Selenium: Extract Text of a div with cssSelector in Java - java

I am writing a JUnit test for a webpage, using Selenium, and I am trying to verify that the expected text exists within a page. The code of the webpage I am testing looks like this:
<div id="recipient_div_3" class="label_spacer">
<label class="nodisplay" for="Recipient_nickname"> recipient field: reqd info </label>
<span id="Recipient_nickname_div_2" class="required-field"> *</span>
Recipient:
</div>
I want to compare what is expected with what is on the page, so I want to use
Assert.assertTrue(). I know that to get everything from the div, I can do
String element = driver.findElement(By.cssSelector("div[id='recipient_div_3']")).getText().replaceAll("\n", " ");
but this will return "reqd info * Recipient:"
Is there any way to just get the text from the div ("Recipient") using cssSelector, without the other tags?

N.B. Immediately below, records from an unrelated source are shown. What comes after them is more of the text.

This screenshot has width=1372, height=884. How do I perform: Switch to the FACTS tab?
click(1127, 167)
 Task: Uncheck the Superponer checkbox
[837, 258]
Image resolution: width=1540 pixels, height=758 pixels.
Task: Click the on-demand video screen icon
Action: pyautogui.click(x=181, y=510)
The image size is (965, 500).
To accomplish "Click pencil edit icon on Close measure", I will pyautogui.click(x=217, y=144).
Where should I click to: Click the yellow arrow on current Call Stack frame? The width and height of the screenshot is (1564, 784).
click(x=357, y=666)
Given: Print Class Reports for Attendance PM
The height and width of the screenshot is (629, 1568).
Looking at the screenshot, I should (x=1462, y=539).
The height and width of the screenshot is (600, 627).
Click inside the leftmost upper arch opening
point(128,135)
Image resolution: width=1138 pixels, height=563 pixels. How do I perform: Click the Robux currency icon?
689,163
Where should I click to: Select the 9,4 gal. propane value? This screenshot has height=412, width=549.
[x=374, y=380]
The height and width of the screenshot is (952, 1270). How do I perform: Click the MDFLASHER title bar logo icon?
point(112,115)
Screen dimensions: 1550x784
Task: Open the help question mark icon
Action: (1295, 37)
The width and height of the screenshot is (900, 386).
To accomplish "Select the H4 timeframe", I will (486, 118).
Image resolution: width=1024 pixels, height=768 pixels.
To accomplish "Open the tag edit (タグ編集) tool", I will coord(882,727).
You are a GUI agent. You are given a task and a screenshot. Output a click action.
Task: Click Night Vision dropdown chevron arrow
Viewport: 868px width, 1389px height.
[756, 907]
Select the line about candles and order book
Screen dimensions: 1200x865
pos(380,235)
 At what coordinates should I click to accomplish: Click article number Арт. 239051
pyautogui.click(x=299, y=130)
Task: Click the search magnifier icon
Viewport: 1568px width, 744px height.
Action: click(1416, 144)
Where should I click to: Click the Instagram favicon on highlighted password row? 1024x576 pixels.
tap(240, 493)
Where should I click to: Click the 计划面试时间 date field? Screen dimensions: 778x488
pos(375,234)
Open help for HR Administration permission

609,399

You can't do this with a CSS selector, because CSS selectors don't have a fine-grained enough approach to express "the text node contained in the DIV but not its other contents". You can do that with an XPath locator, though:
driver.findElement(By.xpath("//div[#id='recipient_div_3']/text()")).getText()
That XPath expression will identify just the single text node that is a direct child of the DIV, rather than all the text contained within it and its child nodes.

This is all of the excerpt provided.